The builders who resist showing contracts early are not always trying to hide something. Sometimes they are worried about competitors seeing their terms, or simply do not see why it is necessary. But the logic does not hold under scrutiny. Clients are going to see the contract eventually. If the terms are sound, transparency costs nothing. If they are not, discovering that nine months into a process costs considerably more.
What Builders Can Do Now
There are three things worth examining if you are a builder reassessing how your contracts are working.
The first is transparency. What would it look like to share a redacted version of your contract with qualified clients before the preliminary stage? If the answer raises concerns internally, those concerns are probably worth understanding.
The second is enforceability. Some of the special conditions now appearing in Australian residential contracts have been tested in court and have not held up. The post-COVID period generated legal precedents around rise-and-fall clauses and delay provisions that changed what builders can actually rely on. If your protection depends on a clause whose enforceability is uncertain, it may be worth reviewing with a construction solicitor.

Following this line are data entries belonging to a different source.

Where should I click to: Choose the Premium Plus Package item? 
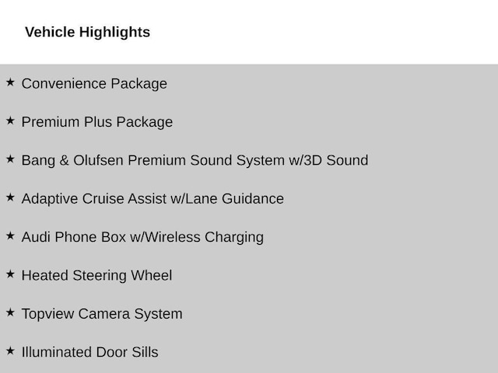click(97, 122)
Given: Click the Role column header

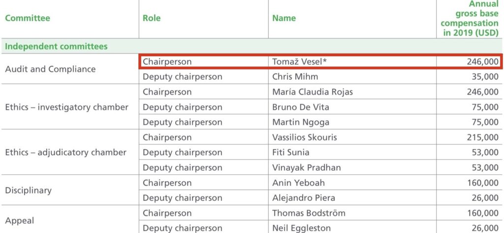Looking at the screenshot, I should point(152,18).
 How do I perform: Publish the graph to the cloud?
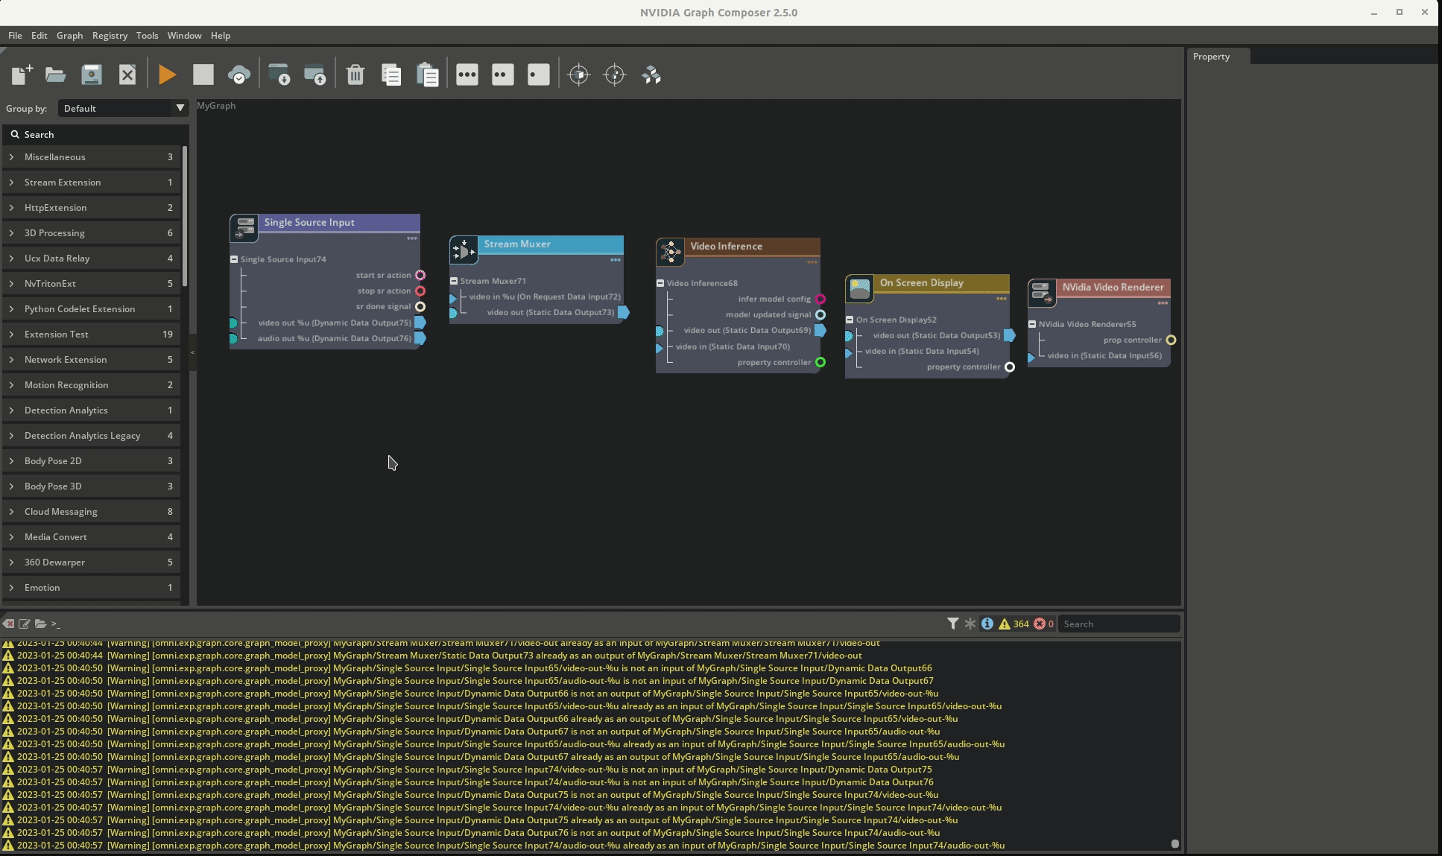pyautogui.click(x=239, y=74)
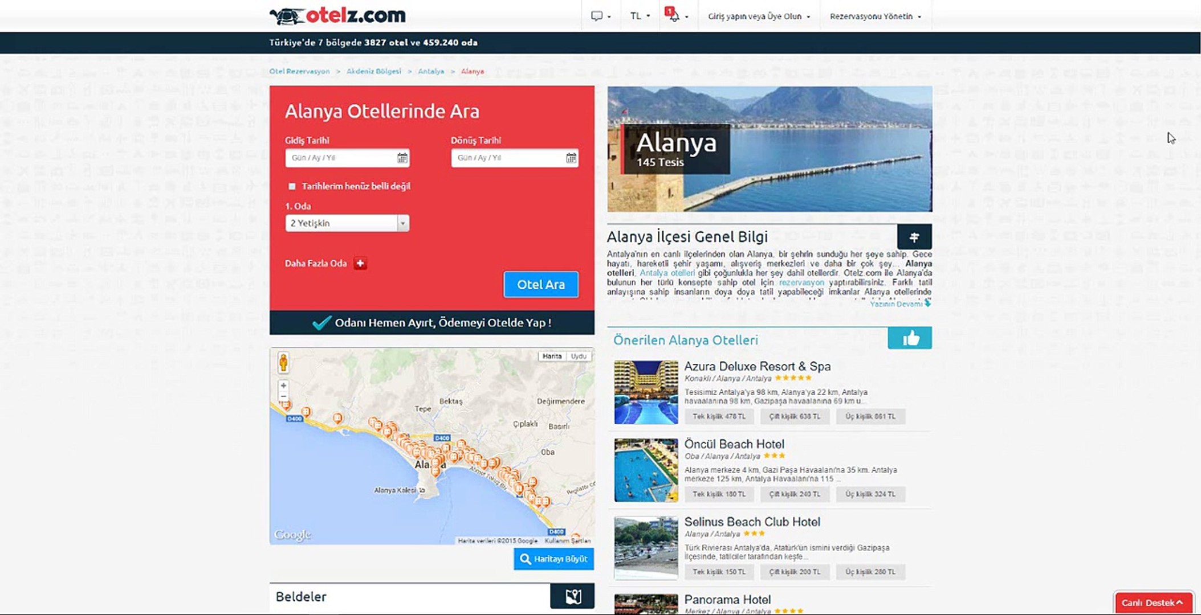1201x615 pixels.
Task: Click the notification bell icon
Action: click(674, 16)
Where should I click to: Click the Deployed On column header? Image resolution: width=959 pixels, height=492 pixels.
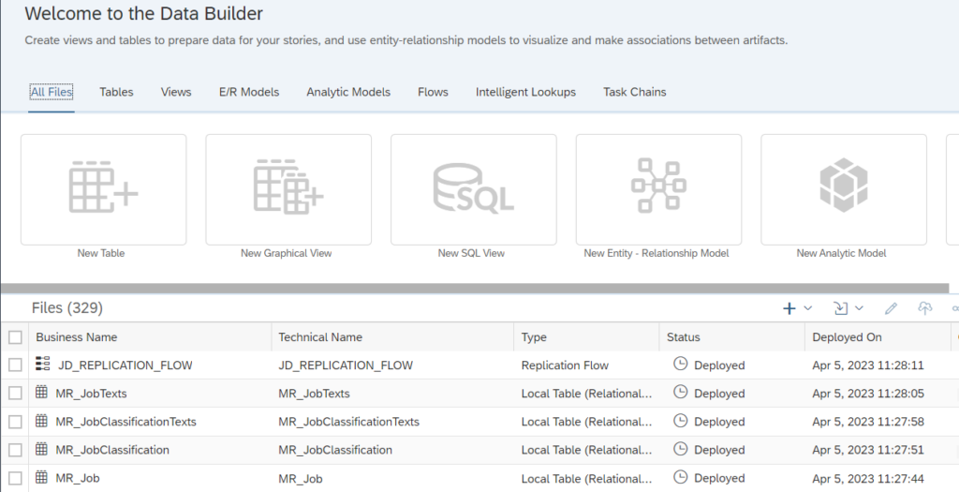pos(847,337)
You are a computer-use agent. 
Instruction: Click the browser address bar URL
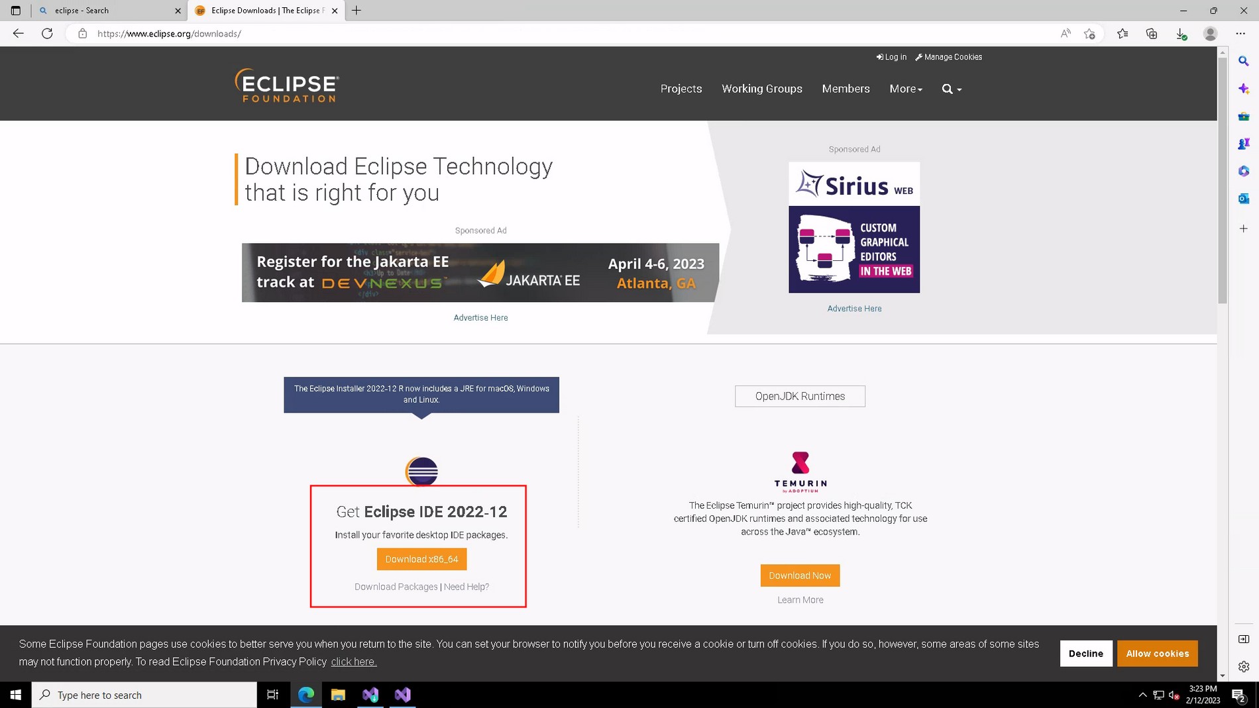169,34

The third is provisional sums. If you are using them, are they backed by data? Can you show a client the quote or estimate that underpins the allowance? Provisional sums are not inherently problematic, but provisional sums set without supporting information are a documented source of contract disputes and broken client relationships.
None of this requires a builder to operate against their own interests. It requires being honest about what the contract contains and who it works for.
“Be better,” Pollard said at the close of the conversation.
It is a short line. But in a market where client expectations are shifting, finance conditions are tightening and the cost of contract fallover is rising, it covers a lot of ground.